Paris: French Interior Minister Bernard Cazeneuve was appointed as the new prime minister on Tuesday after Manuel Valls resigned to seek the Socialist nomination in next year’s presidential election.

Cazeneuve, who has overseen the security forces’ reaction to a string of Islamist militant attacks that have killed more than 230 people in France over the past two years, will take control of the Socialist government until the election in May.

The widely respected former lawyer was named to the post after President Francois Hollande accepted Valls’s resignation early Tuesday.

Cazeneuve, 53, has served in various government roles, including budget minister and minister in charge of European affairs, before becoming interior minister in April 2014.

Bruno Le Roux, leader of the Socialists in the lower house of parliament, will take over the interior portfolio.

The mini-reshuffle comes after Valls, who has been prime minister for the past two-and-a-half years, said on Monday he would step down to contest a leftwing primary in January.

The 54-year-old quit the government to devote himself to the presidential race, in which polls currently show him trailing in fifth place overall.

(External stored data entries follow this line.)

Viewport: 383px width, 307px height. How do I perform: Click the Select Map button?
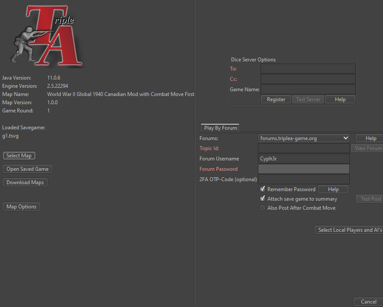19,156
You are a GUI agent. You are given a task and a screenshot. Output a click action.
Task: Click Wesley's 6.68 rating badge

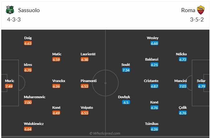(155, 43)
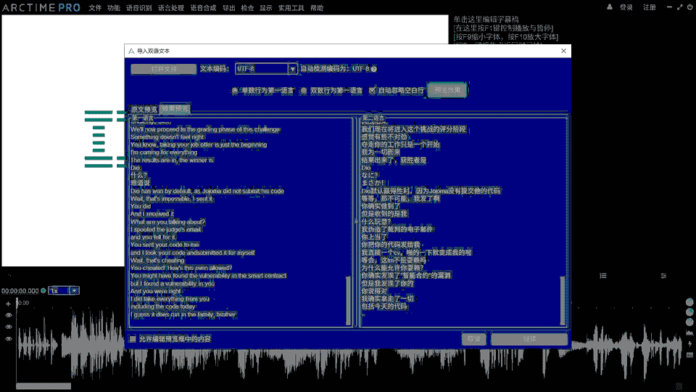The width and height of the screenshot is (696, 392).
Task: Click the encoding help question mark icon
Action: click(374, 69)
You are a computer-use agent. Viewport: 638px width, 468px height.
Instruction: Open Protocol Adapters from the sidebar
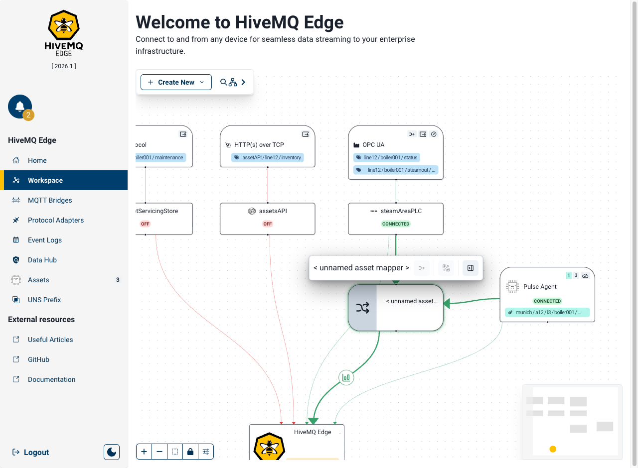[x=56, y=220]
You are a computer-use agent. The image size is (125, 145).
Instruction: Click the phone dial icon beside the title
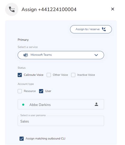(x=12, y=9)
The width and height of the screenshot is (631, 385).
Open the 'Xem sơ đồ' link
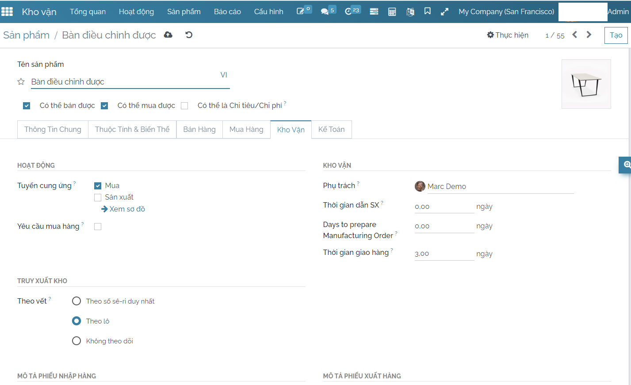123,209
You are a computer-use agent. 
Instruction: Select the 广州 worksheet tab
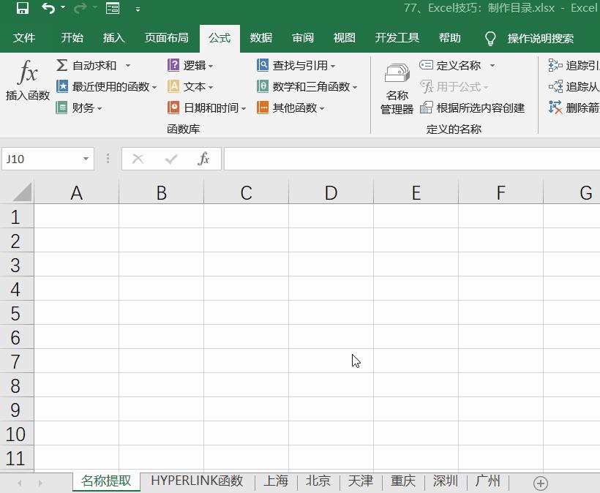tap(488, 481)
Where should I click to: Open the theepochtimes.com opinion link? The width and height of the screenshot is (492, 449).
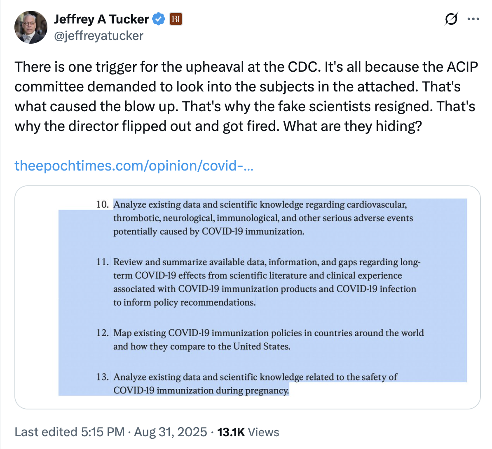[x=134, y=166]
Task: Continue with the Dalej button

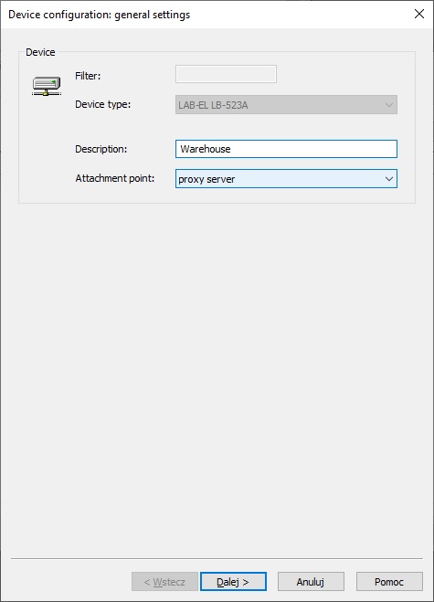Action: [233, 582]
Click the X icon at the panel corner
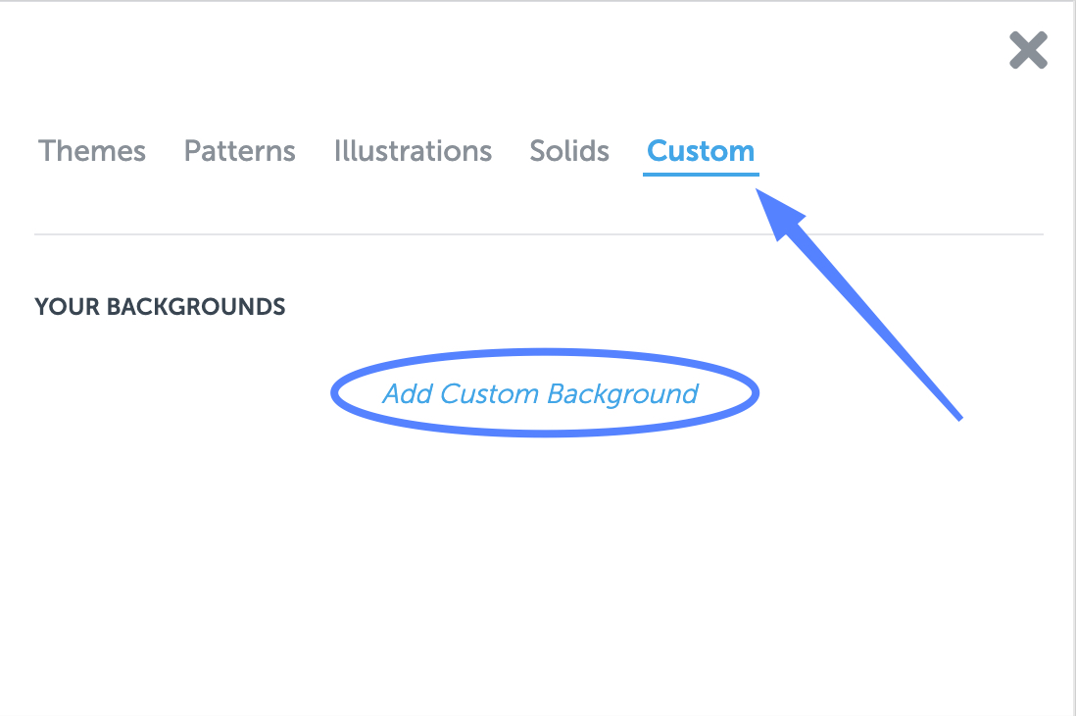Viewport: 1076px width, 716px height. pyautogui.click(x=1028, y=50)
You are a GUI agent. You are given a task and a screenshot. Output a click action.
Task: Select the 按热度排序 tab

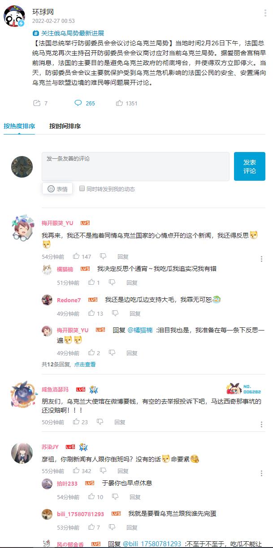click(x=19, y=126)
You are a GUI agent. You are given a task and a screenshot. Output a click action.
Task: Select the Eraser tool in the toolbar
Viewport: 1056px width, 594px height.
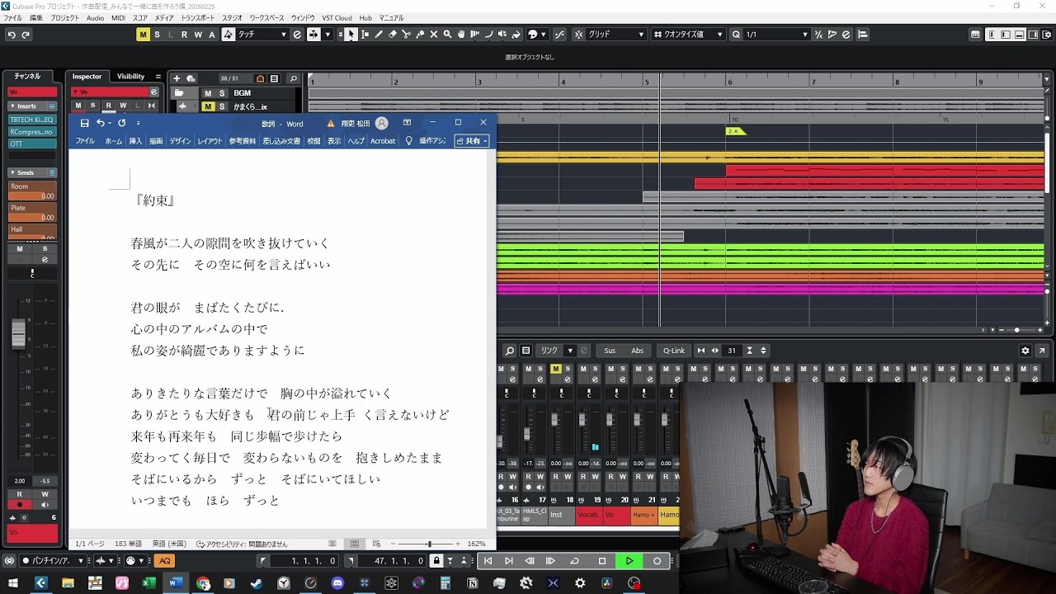click(392, 35)
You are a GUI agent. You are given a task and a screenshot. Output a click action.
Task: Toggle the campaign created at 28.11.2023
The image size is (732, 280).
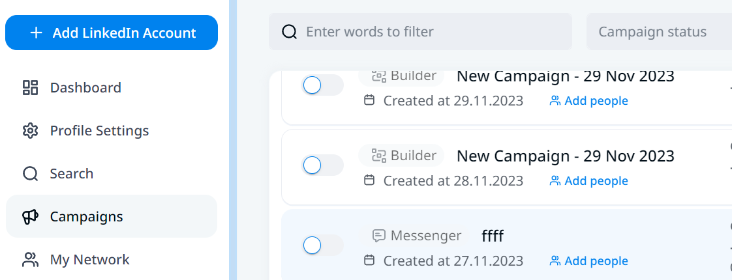(322, 165)
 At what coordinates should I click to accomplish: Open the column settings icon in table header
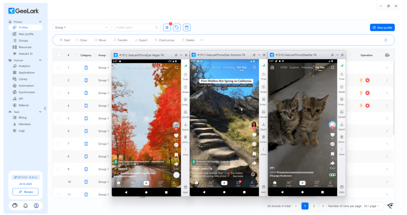(x=387, y=55)
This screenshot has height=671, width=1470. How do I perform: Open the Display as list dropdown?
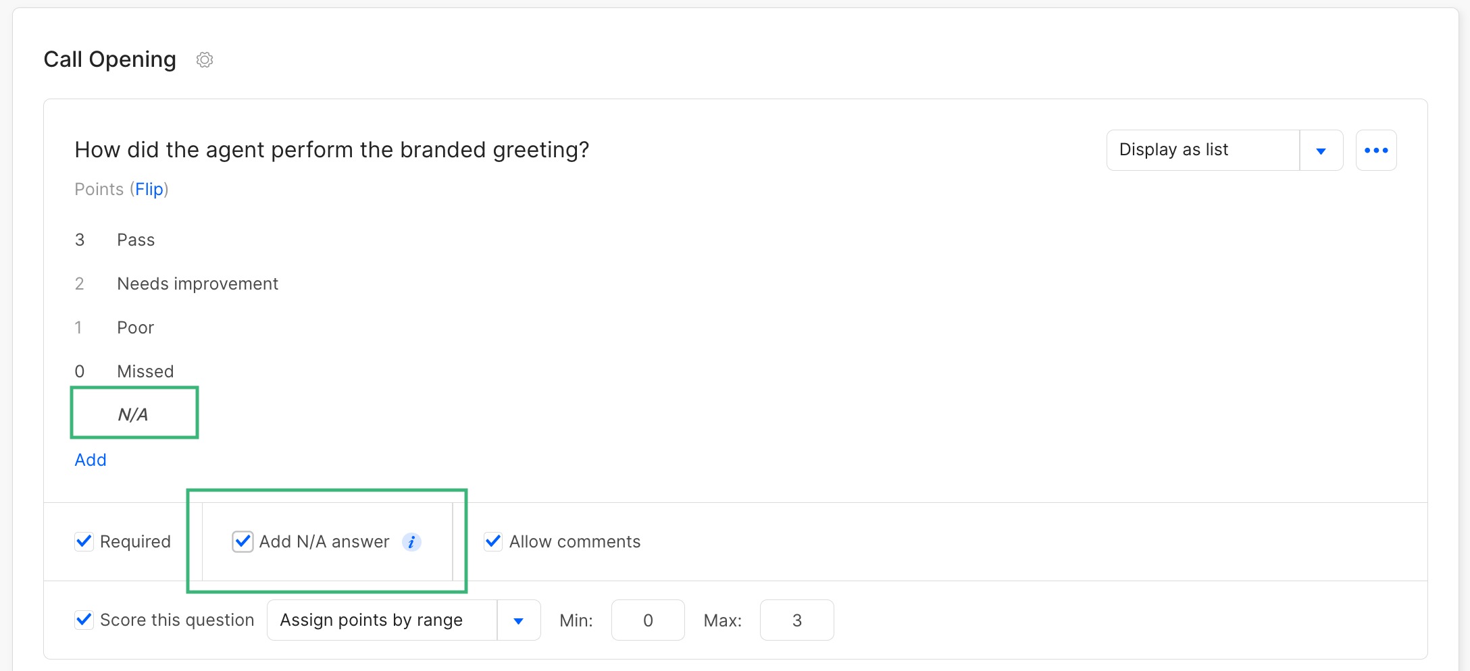pos(1202,150)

Announcing his candidacy on Monday, he vowed to take on the conservative Republicans and the far-right National Front led by Marine Le Pen.

His announcement came four days after Hollande said he would bow out after a single term, paving the way for his divisive premier to try to become the left’s new standard bearer.

“My candidacy is one of reconciliation,” Valls said in a speech from his political base in the gritty Paris suburb of Evry.

The far right, which was beaten in Austria’s presidential election at the weekend, was “at the gates of power” in France with a nationalist programme that would “ruin” the poor, he warned.

Polls show Le Pen and conservative candidate Francois Fillon far out in front in the opening round of the election on April 23, with Fillon expected to beat Le Pen in May’s second round.

Valls would crash out with 10 percent if he won the nomination - behind Fillon, Le Pen, centrist former economy minister Emmanuel Macron and the Communist-backed Jean-Luc Melenchon, an Ifop-Fiducial poll showed Tuesday.

On Monday, Valls attacked Fillon, a self-declared Thatcherite, accusing him of rehashing “the old recipes of the 1980s”.

“We’re told that Francois Fillon is the next president of the Republic. Nothing is set in stone,” he said defiantly.

Spanish-born Valls, whose family fled Franco’s dictatorship to France when he was a teenager, faces an uphill battle to unite his camp.

He will go up against seven other candidates in the two-round primary on January 22 and 29, including Arnaud Montebourg, another former economy minister from a leftist Socialist faction.

Many on the left see Valls as a rightwinger after he used decrees to force through labour reforms and called for dual-national terror convicts to be stripped of their French nationality.

His stern line on secularism and Islam has also turned off many lifelong Socialists.

Last summer, he waded into the debate on the Islamic “burkini”, declaring the full-body swimsuit “not compatible” with French values.

But the blackest mark on his candidacy could be his government’s bleak economic record.

Le Pen has dismissed him as the unpopular Hollande’s “double”.

When Valls last sought the Socialist nomination five years ago, he garnered only 5.6 percent.

Former education minister Benoit Hamon, one of his challengers in the primary, said Tuesday that faced with a rising hard right, the Socialists needed to pick someone who represented “a proper left”.

“It seems to me that he [Valls] cannot embody the future of the left,” Hamon said.